— start Provided text —

Skip to content

Latest commit

 

History

History
224 lines (156 loc) · 6.66 KB

PA1_template.md

File metadata and controls

224 lines (156 loc) · 6.66 KB

Reproducible Research: Peer Assessment 1

Alexandre Huynen
3/12/2017

Loading and preprocessing the data

We start by unzipping and loading the data:

if(!file.exists("activity.csv")){
        tmp <- tempfile()
        download.file("https://d396qusza40orc.cloudfront.net/repdata%2Fdata%2Factivity.zip", tmp, method = "curl")
        unzip(tmp)
        unlink(tmp)
}

activity <- read.csv("activity.csv")

str(activity)
## 'data.frame':	17568 obs. of  3 variables:
##  $ steps   : int  NA NA NA NA NA NA NA NA NA NA ...
##  $ date    : Factor w/ 61 levels "2012-10-01","2012-10-02",..: 1 1 1 1 1 1 1 1 1 1 ...
##  $ interval: int  0 5 10 15 20 25 30 35 40 45 ...

The variable date being encodded as a Factor, we convert it to the proper Date format:

activity$date <- ymd(activity$date)

What is the mean total number of steps taken per day?

To make a histogram of the total number of steps taken each day, it is necessary to first process the data and group it by day. In the following R code, this is done using the dplyr package. The mean and median total number of steps taken per day are also calculated before plotting these results.

daily_activity <- activity %>% group_by(date) %>% 
        summarise(steps = sum(steps, na.rm = TRUE))

mean_steps <- mean(daily_activity$steps)
median_steps <- median(daily_activity$steps)

g1 <- ggplot(data = daily_activity, aes(x = steps)) + 
        geom_histogram(binwidth = 1000, alpha = 0.8, 
                       fill = "light blue") + 
        geom_vline(aes(xintercept = mean_steps, colour = "Mean daily steps")) +
        geom_vline(aes(xintercept = median_steps, colour = "Median daily steps")) +
        labs(x = "Dayly number of steps", y = "Count", 
             title = "Histogram of the total number of steps taken each day") +
        theme(legend.position = "bottom")
print(g1)

Observe that there are 10 days during which no activity is recorded.

The mean and the median are

print(mean_steps)
## [1] 9354.23
print(median_steps)
## [1] 10395

What is the average daily activity pattern?

In order to analyze the daily activity pattern, we compute first the average number of steps taken during each 5-minute interval (accross all day). The resulting time series is then plotted.

int_activity <- activity %>% group_by(interval) %>% 
        summarise(avg_steps = mean(steps, na.rm = TRUE))

— end Provided text —
— start Material supplied —

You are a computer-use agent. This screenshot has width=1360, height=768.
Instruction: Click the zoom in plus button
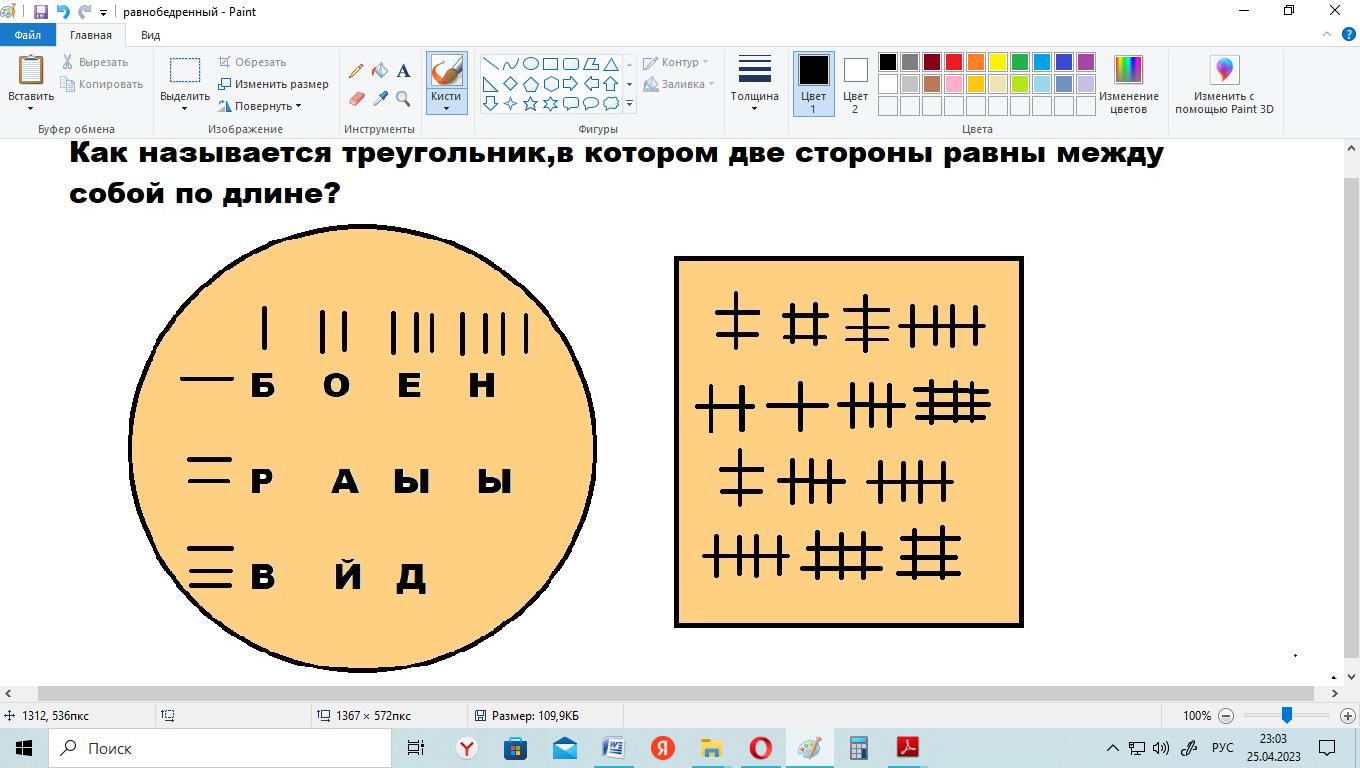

— end Material supplied —
— start Material supplied —

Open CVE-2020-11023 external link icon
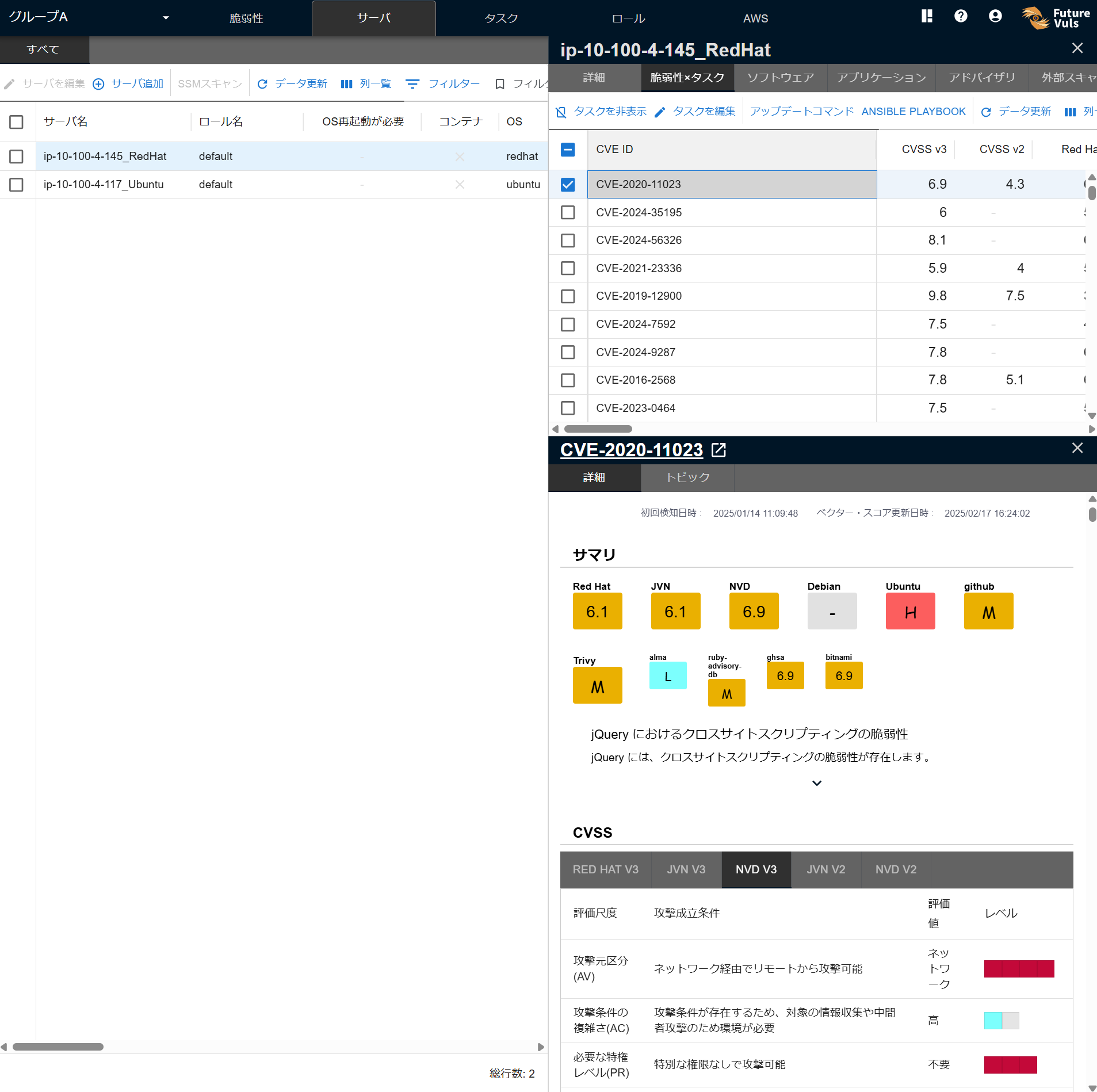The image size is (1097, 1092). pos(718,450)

— end Material supplied —

**Short problem:**
Could you proceed with the R analysis of step activity data from where it stops?

**Answer to this task:**
g2 <- ggplot(data = int_activity, aes(x = interval, y = avg_steps)) +
        geom_line(color = "light blue", size = 1) +
        labs(title = "Time series of the 5-minute interval average number of steps",
                     x = "Interval identifier", y = "Average number of steps taken")
print(g2)

The maximum numer of steps and the corresponding 5-minute interval are

filter(int_activity, avg_steps == max(avg_steps))
## # A tibble: 1 × 2
##   interval avg_steps
##      <int>     <dbl>
## 1      835  206.1698

Imputing missing values

As already mentioned, a considerable number of days/intervals are associated with missing values which may introduce bias into some calculations or summaries of the data. To circumvent this situation, we will now devise a simple strategy for filling in all of the missing values in the dataset.

The total number of missing values is

sum(is.na(activity$steps))
## [1] 2304

The strategy adopted in this work consists in replacing the missing values by the average number of steps of the corresponding interval.

activityC <- activity %>% 
        transform(steps = ifelse(is.na(activity$steps), 
                                 int_activity$avg_steps[match(int_activity$interval,activity$interval)], 
                                 activity$steps
                                 ))

summary(activityC$steps)
##    Min. 1st Qu.  Median    Mean 3rd Qu.    Max. 
##    0.00    0.00    0.00   37.38   27.00  806.00

Using the new dataset activityC, we now make a histogram of the total number of steps taken each day,

daily_activityC <- activityC %>% group_by(date) %>% 
        summarise(steps = sum(steps, na.rm = TRUE))

mean_steps_C <- mean(daily_activityC$steps)
median_steps_C <- median(daily_activityC$steps)

g3 <- ggplot(data = daily_activityC, aes(x = steps)) + 
        geom_histogram(binwidth = 1000, alpha = 0.8, 
                       fill = "light blue") + 
        geom_vline(aes(xintercept = mean_steps_C, colour = "Mean daily steps")) +
        geom_vline(aes(xintercept = median_steps_C, colour = "Median daily steps")) +
        labs(x = "Dayly number of steps", y = "Count", 
             title = "Histogram of the total number of steps taken each day (Cleaned dataset)") +
        theme(legend.position = "bottom")
print(g3)

As it can be observed on the previous Figure, the mean and median daily steps calculated with the cleaned dataset increase and, additionally, have the same values.

print(mean_steps_C)
## [1] 10766.19
print(median_steps_C)
## [1] 10766.19

Also, as a result of the adopted strategy, the number of days with an average daily steps of about 11000 drastically increases (close to a 50% increase).

Are there differences in activity patterns between weekdays and weekends?

Unsing the cleaned dataset, we create a new Factor variable with two levels -- weekday and weekend indicating whether a given date is a weekday or weekend day. A panel plot containing a time series plot of the 5-minute interval (x-axis) and the average number of steps taken, averaged across all weekday days or weekend days (y-axis).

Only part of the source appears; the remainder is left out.